%%

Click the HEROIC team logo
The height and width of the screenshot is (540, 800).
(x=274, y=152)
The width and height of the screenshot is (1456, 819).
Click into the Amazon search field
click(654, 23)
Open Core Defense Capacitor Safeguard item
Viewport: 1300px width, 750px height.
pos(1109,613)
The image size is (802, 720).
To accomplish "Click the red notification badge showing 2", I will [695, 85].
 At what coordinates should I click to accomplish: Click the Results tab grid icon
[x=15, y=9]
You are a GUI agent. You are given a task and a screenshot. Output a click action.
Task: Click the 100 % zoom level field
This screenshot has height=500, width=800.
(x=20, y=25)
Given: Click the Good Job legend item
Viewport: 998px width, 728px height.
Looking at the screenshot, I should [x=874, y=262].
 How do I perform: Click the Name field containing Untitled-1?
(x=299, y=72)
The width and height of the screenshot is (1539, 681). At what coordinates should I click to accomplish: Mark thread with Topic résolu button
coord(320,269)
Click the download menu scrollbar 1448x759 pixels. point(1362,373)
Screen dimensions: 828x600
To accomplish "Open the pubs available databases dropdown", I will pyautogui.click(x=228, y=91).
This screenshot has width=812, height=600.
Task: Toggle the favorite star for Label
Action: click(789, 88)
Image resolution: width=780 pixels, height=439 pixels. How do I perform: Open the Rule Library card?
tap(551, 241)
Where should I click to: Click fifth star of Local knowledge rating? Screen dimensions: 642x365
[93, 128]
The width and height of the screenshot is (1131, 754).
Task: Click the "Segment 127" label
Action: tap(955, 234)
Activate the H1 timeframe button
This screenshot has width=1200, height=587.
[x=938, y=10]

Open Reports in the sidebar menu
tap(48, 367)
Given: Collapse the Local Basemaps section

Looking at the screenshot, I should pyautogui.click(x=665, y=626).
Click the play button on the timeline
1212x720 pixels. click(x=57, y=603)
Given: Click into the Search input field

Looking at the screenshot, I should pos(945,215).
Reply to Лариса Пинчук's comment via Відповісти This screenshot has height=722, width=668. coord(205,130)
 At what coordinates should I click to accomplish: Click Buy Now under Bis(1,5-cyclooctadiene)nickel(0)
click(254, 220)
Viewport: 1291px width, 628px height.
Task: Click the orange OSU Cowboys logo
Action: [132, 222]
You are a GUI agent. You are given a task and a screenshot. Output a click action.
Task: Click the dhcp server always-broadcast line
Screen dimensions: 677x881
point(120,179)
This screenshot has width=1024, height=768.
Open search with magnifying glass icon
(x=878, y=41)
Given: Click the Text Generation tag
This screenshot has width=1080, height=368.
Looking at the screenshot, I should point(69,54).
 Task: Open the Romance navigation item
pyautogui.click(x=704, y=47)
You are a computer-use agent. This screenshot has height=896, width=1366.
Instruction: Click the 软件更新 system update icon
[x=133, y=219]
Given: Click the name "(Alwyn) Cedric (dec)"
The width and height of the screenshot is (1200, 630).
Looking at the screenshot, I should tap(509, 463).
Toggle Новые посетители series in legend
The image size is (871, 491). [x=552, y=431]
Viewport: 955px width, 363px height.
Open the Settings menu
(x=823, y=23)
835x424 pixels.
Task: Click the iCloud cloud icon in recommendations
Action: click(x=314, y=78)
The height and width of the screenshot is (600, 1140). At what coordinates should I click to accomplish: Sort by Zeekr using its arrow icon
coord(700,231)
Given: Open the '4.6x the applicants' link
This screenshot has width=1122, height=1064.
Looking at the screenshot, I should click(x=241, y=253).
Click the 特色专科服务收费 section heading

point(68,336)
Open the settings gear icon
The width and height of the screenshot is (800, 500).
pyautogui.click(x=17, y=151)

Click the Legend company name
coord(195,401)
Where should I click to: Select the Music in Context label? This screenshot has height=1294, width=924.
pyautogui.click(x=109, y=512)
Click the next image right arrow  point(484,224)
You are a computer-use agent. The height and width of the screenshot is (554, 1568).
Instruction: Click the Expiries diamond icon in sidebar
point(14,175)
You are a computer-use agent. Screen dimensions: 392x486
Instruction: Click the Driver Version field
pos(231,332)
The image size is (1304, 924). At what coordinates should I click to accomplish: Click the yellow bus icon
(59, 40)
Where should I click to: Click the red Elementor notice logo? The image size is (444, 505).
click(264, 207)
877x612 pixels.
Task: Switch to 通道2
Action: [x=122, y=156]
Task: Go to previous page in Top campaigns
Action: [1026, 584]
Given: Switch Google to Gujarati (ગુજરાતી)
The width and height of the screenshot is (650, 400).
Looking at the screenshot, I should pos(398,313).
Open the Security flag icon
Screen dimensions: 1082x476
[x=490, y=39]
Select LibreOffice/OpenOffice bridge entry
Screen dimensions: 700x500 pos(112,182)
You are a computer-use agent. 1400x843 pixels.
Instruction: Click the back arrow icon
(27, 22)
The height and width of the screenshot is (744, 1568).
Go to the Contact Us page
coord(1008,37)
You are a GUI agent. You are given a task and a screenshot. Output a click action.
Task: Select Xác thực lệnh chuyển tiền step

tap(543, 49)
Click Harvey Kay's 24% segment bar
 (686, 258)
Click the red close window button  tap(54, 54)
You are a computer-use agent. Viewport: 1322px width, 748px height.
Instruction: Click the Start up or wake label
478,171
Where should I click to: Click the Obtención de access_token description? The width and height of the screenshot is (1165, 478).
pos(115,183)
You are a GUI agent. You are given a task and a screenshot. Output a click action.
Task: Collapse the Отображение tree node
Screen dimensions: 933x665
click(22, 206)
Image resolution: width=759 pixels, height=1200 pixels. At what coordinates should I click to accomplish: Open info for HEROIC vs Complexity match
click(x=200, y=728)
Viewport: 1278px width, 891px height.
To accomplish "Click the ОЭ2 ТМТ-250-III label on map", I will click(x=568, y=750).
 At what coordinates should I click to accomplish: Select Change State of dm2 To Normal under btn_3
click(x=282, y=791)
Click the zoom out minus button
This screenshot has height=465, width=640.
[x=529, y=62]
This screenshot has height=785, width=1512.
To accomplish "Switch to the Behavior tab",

%%

Every record above needs to be given again exactly.

Answer to this exercise:
Click the HEROIC team logo
The height and width of the screenshot is (540, 800).
(x=274, y=152)
The width and height of the screenshot is (1456, 819).
Click into the Amazon search field
click(654, 23)
Open Core Defense Capacitor Safeguard item
Viewport: 1300px width, 750px height.
pos(1109,613)
The image size is (802, 720).
To accomplish "Click the red notification badge showing 2", I will [695, 85].
 At what coordinates should I click to accomplish: Click the Results tab grid icon
[x=15, y=9]
You are a GUI agent. You are given a task and a screenshot. Output a click action.
Task: Click the 100 % zoom level field
This screenshot has height=500, width=800.
(x=20, y=25)
Given: Click the Good Job legend item
Viewport: 998px width, 728px height.
Looking at the screenshot, I should [x=874, y=262].
 How do I perform: Click the Name field containing Untitled-1?
(x=299, y=72)
The width and height of the screenshot is (1539, 681). At what coordinates should I click to accomplish: Mark thread with Topic résolu button
coord(320,269)
Click the download menu scrollbar 1448x759 pixels. point(1362,373)
Screen dimensions: 828x600
To accomplish "Open the pubs available databases dropdown", I will pyautogui.click(x=228, y=91).
This screenshot has width=812, height=600.
Task: Toggle the favorite star for Label
Action: click(789, 88)
Image resolution: width=780 pixels, height=439 pixels. How do I perform: Open the Rule Library card?
tap(551, 241)
Where should I click to: Click fifth star of Local knowledge rating? Screen dimensions: 642x365
[93, 128]
The width and height of the screenshot is (1131, 754).
Task: Click the "Segment 127" label
Action: tap(955, 234)
Activate the H1 timeframe button
This screenshot has width=1200, height=587.
[x=938, y=10]

Open Reports in the sidebar menu
tap(48, 367)
Given: Collapse the Local Basemaps section

Looking at the screenshot, I should pyautogui.click(x=665, y=626).
Click the play button on the timeline
1212x720 pixels. click(x=57, y=603)
Given: Click into the Search input field

Looking at the screenshot, I should pos(945,215).
Reply to Лариса Пинчук's comment via Відповісти This screenshot has height=722, width=668. coord(205,130)
 At what coordinates should I click to accomplish: Click Buy Now under Bis(1,5-cyclooctadiene)nickel(0)
click(254, 220)
Viewport: 1291px width, 628px height.
Task: Click the orange OSU Cowboys logo
Action: [132, 222]
You are a GUI agent. You are given a task and a screenshot. Output a click action.
Task: Click the dhcp server always-broadcast line
Screen dimensions: 677x881
point(120,179)
This screenshot has width=1024, height=768.
Open search with magnifying glass icon
(x=878, y=41)
Given: Click the Text Generation tag
This screenshot has width=1080, height=368.
Looking at the screenshot, I should point(69,54).
 Task: Open the Romance navigation item
pyautogui.click(x=704, y=47)
You are a computer-use agent. This screenshot has height=896, width=1366.
Instruction: Click the 软件更新 system update icon
[x=133, y=219]
Given: Click the name "(Alwyn) Cedric (dec)"
The width and height of the screenshot is (1200, 630).
Looking at the screenshot, I should tap(509, 463).
Toggle Новые посетители series in legend
The image size is (871, 491). [x=552, y=431]
Viewport: 955px width, 363px height.
Open the Settings menu
(x=823, y=23)
835x424 pixels.
Task: Click the iCloud cloud icon in recommendations
Action: click(x=314, y=78)
The height and width of the screenshot is (600, 1140). At what coordinates should I click to accomplish: Sort by Zeekr using its arrow icon
coord(700,231)
Given: Open the '4.6x the applicants' link
This screenshot has width=1122, height=1064.
Looking at the screenshot, I should click(x=241, y=253).
Click the 特色专科服务收费 section heading

point(68,336)
Open the settings gear icon
The width and height of the screenshot is (800, 500).
pyautogui.click(x=17, y=151)

Click the Legend company name
coord(195,401)
Where should I click to: Select the Music in Context label? This screenshot has height=1294, width=924.
pyautogui.click(x=109, y=512)
Click the next image right arrow  point(484,224)
You are a computer-use agent. The height and width of the screenshot is (554, 1568).
Instruction: Click the Expiries diamond icon in sidebar
point(14,175)
You are a computer-use agent. Screen dimensions: 392x486
Instruction: Click the Driver Version field
pos(231,332)
The image size is (1304, 924). At what coordinates should I click to accomplish: Click the yellow bus icon
(59, 40)
Where should I click to: Click the red Elementor notice logo? The image size is (444, 505).
click(264, 207)
877x612 pixels.
Task: Switch to 通道2
Action: [x=122, y=156]
Task: Go to previous page in Top campaigns
Action: [1026, 584]
Given: Switch Google to Gujarati (ગુજરાતી)
The width and height of the screenshot is (650, 400).
Looking at the screenshot, I should pos(398,313).
Open the Security flag icon
Screen dimensions: 1082x476
[x=490, y=39]
Select LibreOffice/OpenOffice bridge entry
Screen dimensions: 700x500 pos(112,182)
You are a computer-use agent. 1400x843 pixels.
Instruction: Click the back arrow icon
(27, 22)
The height and width of the screenshot is (744, 1568).
Go to the Contact Us page
coord(1008,37)
You are a GUI agent. You are given a task and a screenshot. Output a click action.
Task: Select Xác thực lệnh chuyển tiền step

tap(543, 49)
Click Harvey Kay's 24% segment bar
 (686, 258)
Click the red close window button  tap(54, 54)
You are a computer-use agent. Viewport: 1322px width, 748px height.
Instruction: Click the Start up or wake label
478,171
Where should I click to: Click the Obtención de access_token description? The width and height of the screenshot is (1165, 478).
pos(115,183)
You are a GUI agent. You are given a task and a screenshot. Output a click action.
Task: Collapse the Отображение tree node
Screen dimensions: 933x665
click(22, 206)
Image resolution: width=759 pixels, height=1200 pixels. At what coordinates should I click to accomplish: Open info for HEROIC vs Complexity match
click(x=200, y=728)
Viewport: 1278px width, 891px height.
To accomplish "Click the ОЭ2 ТМТ-250-III label on map", I will click(x=568, y=750).
 At what coordinates should I click to accomplish: Select Change State of dm2 To Normal under btn_3
click(x=282, y=791)
Click the zoom out minus button
This screenshot has height=465, width=640.
[x=529, y=62]
This screenshot has height=785, width=1512.
To accomplish "Switch to the Behavior tab",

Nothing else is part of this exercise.